I had assumed that UnorderedTraverse extended Functor since it can clearly be implemented:

  override def map[A, B](fa: F[A])(f: A => B): F[B] =
    unorderedTraverse[Id, A, B](fa)(f)

But I was surprised to learn (or recall) it didn't. I looked up the original PR to see if I could see why. I found: #1981 (cc @LukaJCB ).

It seems it was briefly considered in that PR, but then discarded because Set[A] could not implement UnorderedTraverse then. I now have a different take: it's code smell that the laws on UnorderedTraverse as so weak that we could implement map in the above, but it is totally unspecified what the result might be. I suppose returning an empty F[B] on every unorderedTraverse and nothing else might actually be lawful.

For instance, we have this code in UnorderedTraverseLaws:

def unorderedTraverseIdentity[A, B](fa: F[A])(f: A => B)(implicit ev: Functor[F]): IsEq[F[B]] =

  def unorderedTraverseIdentity[A, B](fa: F[A])(f: A => B)(implicit ev: Functor[F]): IsEq[F[B]] =
    F.unorderedTraverse[Id, A, B](fa)(f) <-> (ev.map(fa)(f))

But that code is never called in the repo. Moreover, there are only two implementations of UnorderedTraverse in the repo: Set and [V] =>> Map[K, V]. Cats collections implements UnorderedTraverse for the parametric HashMap[K, V] there, which was where I was using this.

I think we should have a stern talk with whoever approved these changes (😅 )
#1981 (review)

We are kind of in a jam here. In my opinion, the correct fix is that UnorderedTraverse should extends Functor. We can implement map as described above and not break anyone. However, that would give Set a Functor which would be unlawful, and Functor is a much more commonly used typeclass than UnorderedTraverse (which with this new change really only has one instance that we know about: hashmaps). Moreover, the UnorderedTraverseLaws don't have the correct typeclasses to actually call the FunctorLaws, and due to binary compatibility requirements, we can't add them.

I see two paths forward here:

  1. admit we messed up and just consider UnorderedTraverse somewhat lawless: if unorderedTraverse(f)(identity) doesn't even have to be f, which our laws don't require, I don't know how you can really program against this API. We can't add this law currently because the UnorderedTraverseLaws don't accept implicits to check equality on F[A] (we don't have Eq[F[A]] We could do some hack, like check that law inside of a X.pure(...) because we have Eq[X[F[A]] but that seems ugly.

  2. we could make UnorderedTraverse extends Functor, which would make our current Set implementation lawless.
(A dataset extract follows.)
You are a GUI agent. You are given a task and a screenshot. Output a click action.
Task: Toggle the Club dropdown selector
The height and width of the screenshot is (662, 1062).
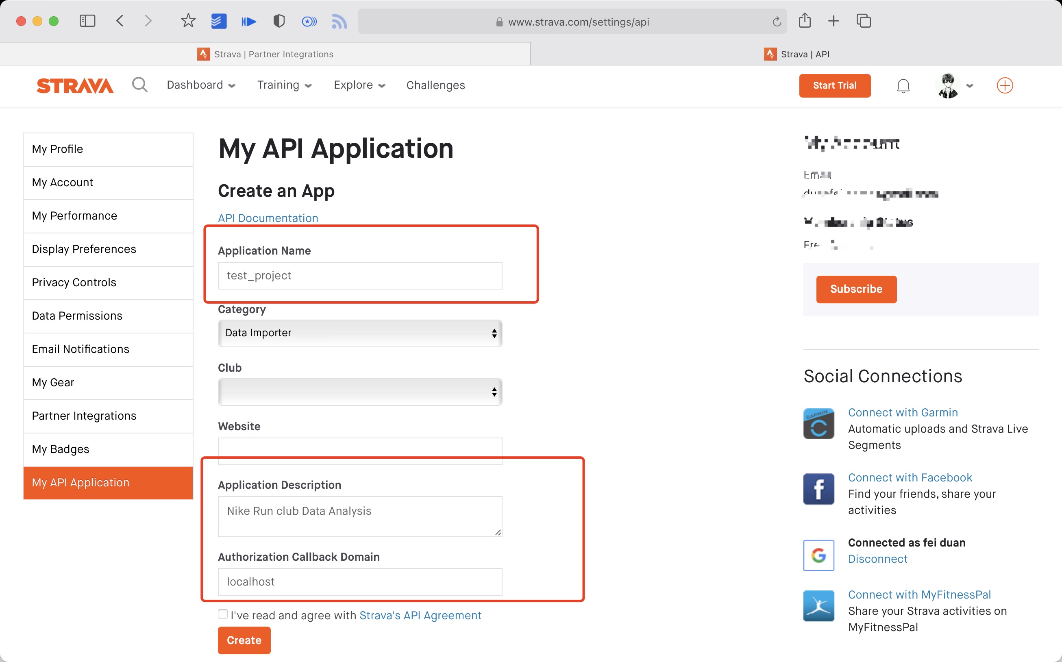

We could fix this by removing the implicit from the current instance, mark it deprecated and make a new implicit that is lowered to UnorderedFoldable which is IMO the correct thing for Set. Note that Set is already suspect for UnorderedTraverse because to go from Set[A] to Set[B] you are relying on universal hashing on B. If we had a proper parametric HashSet, we would require not only A => F[B] but Hash[B] to create the Set[B], which makes it clear that this could not be a valid UnorderedTraverse. I think the code smell here is pretty strong that we made the wrong choice originally and this would be my preferred path forward.

If we can get some agreement, I will prepare the PR to do step 2.